[Opening GIVEN INFORMATION section]

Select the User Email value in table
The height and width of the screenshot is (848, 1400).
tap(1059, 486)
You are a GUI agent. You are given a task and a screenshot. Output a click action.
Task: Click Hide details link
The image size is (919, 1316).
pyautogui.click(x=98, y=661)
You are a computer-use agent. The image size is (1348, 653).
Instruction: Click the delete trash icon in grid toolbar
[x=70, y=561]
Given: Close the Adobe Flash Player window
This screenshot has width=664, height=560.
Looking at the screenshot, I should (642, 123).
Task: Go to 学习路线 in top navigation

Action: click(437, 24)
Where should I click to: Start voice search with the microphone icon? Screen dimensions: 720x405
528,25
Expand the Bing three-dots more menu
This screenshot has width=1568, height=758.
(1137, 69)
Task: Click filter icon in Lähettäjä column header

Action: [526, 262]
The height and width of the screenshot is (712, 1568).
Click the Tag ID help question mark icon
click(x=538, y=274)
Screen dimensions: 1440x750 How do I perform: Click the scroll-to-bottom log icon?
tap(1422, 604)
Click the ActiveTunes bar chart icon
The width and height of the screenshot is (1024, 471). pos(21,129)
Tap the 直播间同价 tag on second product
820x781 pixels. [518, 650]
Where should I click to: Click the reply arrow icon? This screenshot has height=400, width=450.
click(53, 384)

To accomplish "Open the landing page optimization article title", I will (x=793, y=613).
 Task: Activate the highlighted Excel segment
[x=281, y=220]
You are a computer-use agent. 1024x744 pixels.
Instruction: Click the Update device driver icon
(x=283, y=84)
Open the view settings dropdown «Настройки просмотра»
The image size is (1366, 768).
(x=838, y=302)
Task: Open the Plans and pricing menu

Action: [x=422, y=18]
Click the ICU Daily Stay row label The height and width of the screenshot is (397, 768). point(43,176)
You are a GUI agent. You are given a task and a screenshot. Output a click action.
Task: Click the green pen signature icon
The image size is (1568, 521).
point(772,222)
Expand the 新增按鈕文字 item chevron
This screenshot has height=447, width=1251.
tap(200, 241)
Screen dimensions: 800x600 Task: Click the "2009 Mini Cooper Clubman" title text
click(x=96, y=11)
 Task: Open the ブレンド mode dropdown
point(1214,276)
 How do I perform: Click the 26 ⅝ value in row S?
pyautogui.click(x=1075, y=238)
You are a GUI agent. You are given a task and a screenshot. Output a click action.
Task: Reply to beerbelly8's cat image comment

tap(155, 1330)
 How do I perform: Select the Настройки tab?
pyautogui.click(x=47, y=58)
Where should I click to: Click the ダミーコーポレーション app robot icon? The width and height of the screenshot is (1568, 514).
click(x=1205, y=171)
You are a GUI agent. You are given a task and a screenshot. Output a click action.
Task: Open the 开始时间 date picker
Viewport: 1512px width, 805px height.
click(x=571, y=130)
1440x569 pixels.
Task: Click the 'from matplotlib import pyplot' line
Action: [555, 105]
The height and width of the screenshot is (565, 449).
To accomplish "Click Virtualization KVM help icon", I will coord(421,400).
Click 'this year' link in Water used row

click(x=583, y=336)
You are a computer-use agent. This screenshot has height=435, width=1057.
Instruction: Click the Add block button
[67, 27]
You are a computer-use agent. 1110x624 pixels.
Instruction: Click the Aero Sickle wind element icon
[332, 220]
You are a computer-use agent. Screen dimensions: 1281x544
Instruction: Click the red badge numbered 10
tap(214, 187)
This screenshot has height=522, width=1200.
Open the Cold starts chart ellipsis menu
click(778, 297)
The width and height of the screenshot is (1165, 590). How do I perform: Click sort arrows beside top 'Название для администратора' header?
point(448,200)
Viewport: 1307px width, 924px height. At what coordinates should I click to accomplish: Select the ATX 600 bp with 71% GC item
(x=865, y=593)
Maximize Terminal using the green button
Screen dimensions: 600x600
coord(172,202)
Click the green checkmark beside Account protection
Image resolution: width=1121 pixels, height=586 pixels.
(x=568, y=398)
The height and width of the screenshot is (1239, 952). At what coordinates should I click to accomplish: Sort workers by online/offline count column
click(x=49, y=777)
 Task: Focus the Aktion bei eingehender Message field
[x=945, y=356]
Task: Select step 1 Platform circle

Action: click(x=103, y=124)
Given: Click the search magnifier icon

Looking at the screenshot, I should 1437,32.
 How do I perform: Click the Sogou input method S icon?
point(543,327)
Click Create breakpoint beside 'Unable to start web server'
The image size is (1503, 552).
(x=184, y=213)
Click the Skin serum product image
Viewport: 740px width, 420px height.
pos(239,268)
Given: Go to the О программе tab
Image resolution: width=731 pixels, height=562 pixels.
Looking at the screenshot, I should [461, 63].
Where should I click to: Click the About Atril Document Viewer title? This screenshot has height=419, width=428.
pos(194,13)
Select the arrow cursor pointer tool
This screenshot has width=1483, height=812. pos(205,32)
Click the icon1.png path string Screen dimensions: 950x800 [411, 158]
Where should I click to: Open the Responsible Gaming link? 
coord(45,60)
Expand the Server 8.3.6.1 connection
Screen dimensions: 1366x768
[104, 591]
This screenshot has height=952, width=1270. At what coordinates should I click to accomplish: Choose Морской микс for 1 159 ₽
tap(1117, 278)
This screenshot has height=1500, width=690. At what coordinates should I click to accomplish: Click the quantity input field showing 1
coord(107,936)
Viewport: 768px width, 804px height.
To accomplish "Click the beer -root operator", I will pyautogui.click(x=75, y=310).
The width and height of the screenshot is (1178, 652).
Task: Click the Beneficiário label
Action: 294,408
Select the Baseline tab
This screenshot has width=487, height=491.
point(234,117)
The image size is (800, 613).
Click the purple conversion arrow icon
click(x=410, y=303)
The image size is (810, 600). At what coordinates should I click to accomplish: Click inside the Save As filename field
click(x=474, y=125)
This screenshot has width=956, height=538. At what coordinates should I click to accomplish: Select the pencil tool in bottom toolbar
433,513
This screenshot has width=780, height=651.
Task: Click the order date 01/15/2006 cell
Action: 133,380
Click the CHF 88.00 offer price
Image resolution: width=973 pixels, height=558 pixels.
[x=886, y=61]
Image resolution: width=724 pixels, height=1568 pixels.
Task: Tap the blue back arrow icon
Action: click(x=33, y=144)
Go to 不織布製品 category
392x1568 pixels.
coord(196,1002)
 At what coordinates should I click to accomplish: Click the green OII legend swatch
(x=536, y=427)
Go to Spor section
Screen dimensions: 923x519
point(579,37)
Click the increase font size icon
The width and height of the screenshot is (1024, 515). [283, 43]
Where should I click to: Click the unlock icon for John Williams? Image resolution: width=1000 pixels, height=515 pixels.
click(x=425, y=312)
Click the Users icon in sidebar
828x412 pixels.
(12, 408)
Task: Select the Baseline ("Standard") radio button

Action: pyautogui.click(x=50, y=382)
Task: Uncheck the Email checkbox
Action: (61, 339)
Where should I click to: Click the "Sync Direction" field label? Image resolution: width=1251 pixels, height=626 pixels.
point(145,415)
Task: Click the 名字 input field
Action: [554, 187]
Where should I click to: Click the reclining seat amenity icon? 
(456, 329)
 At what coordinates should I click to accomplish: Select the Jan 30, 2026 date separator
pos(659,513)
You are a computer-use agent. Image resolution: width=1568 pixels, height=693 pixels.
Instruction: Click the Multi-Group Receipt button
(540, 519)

[Closing GIVEN INFORMATION section]

THE PROBLEM.
Each entry, from start to finish, must be restated exactly.

RESPONSE AREA.
Select the User Email value in table
The height and width of the screenshot is (848, 1400).
tap(1059, 486)
You are a GUI agent. You are given a task and a screenshot. Output a click action.
Task: Click Hide details link
The image size is (919, 1316).
pyautogui.click(x=98, y=661)
You are a computer-use agent. The image size is (1348, 653).
Instruction: Click the delete trash icon in grid toolbar
[x=70, y=561]
Given: Close the Adobe Flash Player window
This screenshot has width=664, height=560.
Looking at the screenshot, I should (642, 123).
Task: Go to 学习路线 in top navigation

Action: click(437, 24)
Where should I click to: Start voice search with the microphone icon? Screen dimensions: 720x405
528,25
Expand the Bing three-dots more menu
This screenshot has width=1568, height=758.
(1137, 69)
Task: Click filter icon in Lähettäjä column header

Action: [526, 262]
The height and width of the screenshot is (712, 1568).
Click the Tag ID help question mark icon
click(x=538, y=274)
Screen dimensions: 1440x750 How do I perform: Click the scroll-to-bottom log icon?
tap(1422, 604)
Click the ActiveTunes bar chart icon
The width and height of the screenshot is (1024, 471). pos(21,129)
Tap the 直播间同价 tag on second product
820x781 pixels. [518, 650]
Where should I click to: Click the reply arrow icon? This screenshot has height=400, width=450.
click(53, 384)

To accomplish "Open the landing page optimization article title", I will (x=793, y=613).
 Task: Activate the highlighted Excel segment
[x=281, y=220]
You are a computer-use agent. 1024x744 pixels.
Instruction: Click the Update device driver icon
(x=283, y=84)
Open the view settings dropdown «Настройки просмотра»
The image size is (1366, 768).
(x=838, y=302)
Task: Open the Plans and pricing menu

Action: [x=422, y=18]
Click the ICU Daily Stay row label The height and width of the screenshot is (397, 768). point(43,176)
You are a GUI agent. You are given a task and a screenshot. Output a click action.
Task: Click the green pen signature icon
The image size is (1568, 521).
point(772,222)
Expand the 新增按鈕文字 item chevron
This screenshot has height=447, width=1251.
tap(200, 241)
Screen dimensions: 800x600 Task: Click the "2009 Mini Cooper Clubman" title text
click(x=96, y=11)
 Task: Open the ブレンド mode dropdown
point(1214,276)
 How do I perform: Click the 26 ⅝ value in row S?
pyautogui.click(x=1075, y=238)
You are a GUI agent. You are given a task and a screenshot. Output a click action.
Task: Reply to beerbelly8's cat image comment

tap(155, 1330)
 How do I perform: Select the Настройки tab?
pyautogui.click(x=47, y=58)
Where should I click to: Click the ダミーコーポレーション app robot icon? The width and height of the screenshot is (1568, 514).
click(x=1205, y=171)
You are a GUI agent. You are given a task and a screenshot. Output a click action.
Task: Open the 开始时间 date picker
Viewport: 1512px width, 805px height.
click(x=571, y=130)
1440x569 pixels.
Task: Click the 'from matplotlib import pyplot' line
Action: [555, 105]
The height and width of the screenshot is (565, 449).
To accomplish "Click Virtualization KVM help icon", I will coord(421,400).
Click 'this year' link in Water used row

click(x=583, y=336)
You are a computer-use agent. This screenshot has height=435, width=1057.
Instruction: Click the Add block button
[67, 27]
You are a computer-use agent. 1110x624 pixels.
Instruction: Click the Aero Sickle wind element icon
[332, 220]
You are a computer-use agent. Screen dimensions: 1281x544
Instruction: Click the red badge numbered 10
tap(214, 187)
This screenshot has height=522, width=1200.
Open the Cold starts chart ellipsis menu
click(778, 297)
The width and height of the screenshot is (1165, 590). How do I perform: Click sort arrows beside top 'Название для администратора' header?
point(448,200)
Viewport: 1307px width, 924px height. At what coordinates should I click to accomplish: Select the ATX 600 bp with 71% GC item
(x=865, y=593)
Maximize Terminal using the green button
Screen dimensions: 600x600
coord(172,202)
Click the green checkmark beside Account protection
Image resolution: width=1121 pixels, height=586 pixels.
(x=568, y=398)
The height and width of the screenshot is (1239, 952). At what coordinates should I click to accomplish: Sort workers by online/offline count column
click(x=49, y=777)
 Task: Focus the Aktion bei eingehender Message field
[x=945, y=356]
Task: Select step 1 Platform circle

Action: click(x=103, y=124)
Given: Click the search magnifier icon

Looking at the screenshot, I should 1437,32.
 How do I perform: Click the Sogou input method S icon?
point(543,327)
Click Create breakpoint beside 'Unable to start web server'
The image size is (1503, 552).
(x=184, y=213)
Click the Skin serum product image
Viewport: 740px width, 420px height.
pos(239,268)
Given: Go to the О программе tab
Image resolution: width=731 pixels, height=562 pixels.
Looking at the screenshot, I should [461, 63].
Where should I click to: Click the About Atril Document Viewer title? This screenshot has height=419, width=428.
pos(194,13)
Select the arrow cursor pointer tool
This screenshot has width=1483, height=812. pos(205,32)
Click the icon1.png path string Screen dimensions: 950x800 [411, 158]
Where should I click to: Open the Responsible Gaming link? 
coord(45,60)
Expand the Server 8.3.6.1 connection
Screen dimensions: 1366x768
[104, 591]
This screenshot has height=952, width=1270. At what coordinates should I click to accomplish: Choose Морской микс for 1 159 ₽
tap(1117, 278)
This screenshot has height=1500, width=690. At what coordinates should I click to accomplish: Click the quantity input field showing 1
coord(107,936)
Viewport: 768px width, 804px height.
To accomplish "Click the beer -root operator", I will pyautogui.click(x=75, y=310).
The width and height of the screenshot is (1178, 652).
Task: Click the Beneficiário label
Action: 294,408
Select the Baseline tab
This screenshot has width=487, height=491.
point(234,117)
The image size is (800, 613).
Click the purple conversion arrow icon
click(x=410, y=303)
The image size is (810, 600). At what coordinates should I click to accomplish: Click inside the Save As filename field
click(x=474, y=125)
This screenshot has width=956, height=538. At what coordinates should I click to accomplish: Select the pencil tool in bottom toolbar
433,513
This screenshot has width=780, height=651.
Task: Click the order date 01/15/2006 cell
Action: 133,380
Click the CHF 88.00 offer price
Image resolution: width=973 pixels, height=558 pixels.
[x=886, y=61]
Image resolution: width=724 pixels, height=1568 pixels.
Task: Tap the blue back arrow icon
Action: click(x=33, y=144)
Go to 不織布製品 category
392x1568 pixels.
coord(196,1002)
 At what coordinates should I click to accomplish: Click the green OII legend swatch
(x=536, y=427)
Go to Spor section
Screen dimensions: 923x519
point(579,37)
Click the increase font size icon
The width and height of the screenshot is (1024, 515). [283, 43]
Where should I click to: Click the unlock icon for John Williams? Image resolution: width=1000 pixels, height=515 pixels.
click(x=425, y=312)
Click the Users icon in sidebar
828x412 pixels.
(12, 408)
Task: Select the Baseline ("Standard") radio button

Action: pyautogui.click(x=50, y=382)
Task: Uncheck the Email checkbox
Action: (61, 339)
Where should I click to: Click the "Sync Direction" field label? Image resolution: width=1251 pixels, height=626 pixels.
point(145,415)
Task: Click the 名字 input field
Action: [554, 187]
Where should I click to: Click the reclining seat amenity icon? 
(456, 329)
 At what coordinates should I click to accomplish: Select the Jan 30, 2026 date separator
pos(659,513)
You are a computer-use agent. Image resolution: width=1568 pixels, height=693 pixels.
Instruction: Click the Multi-Group Receipt button
(540, 519)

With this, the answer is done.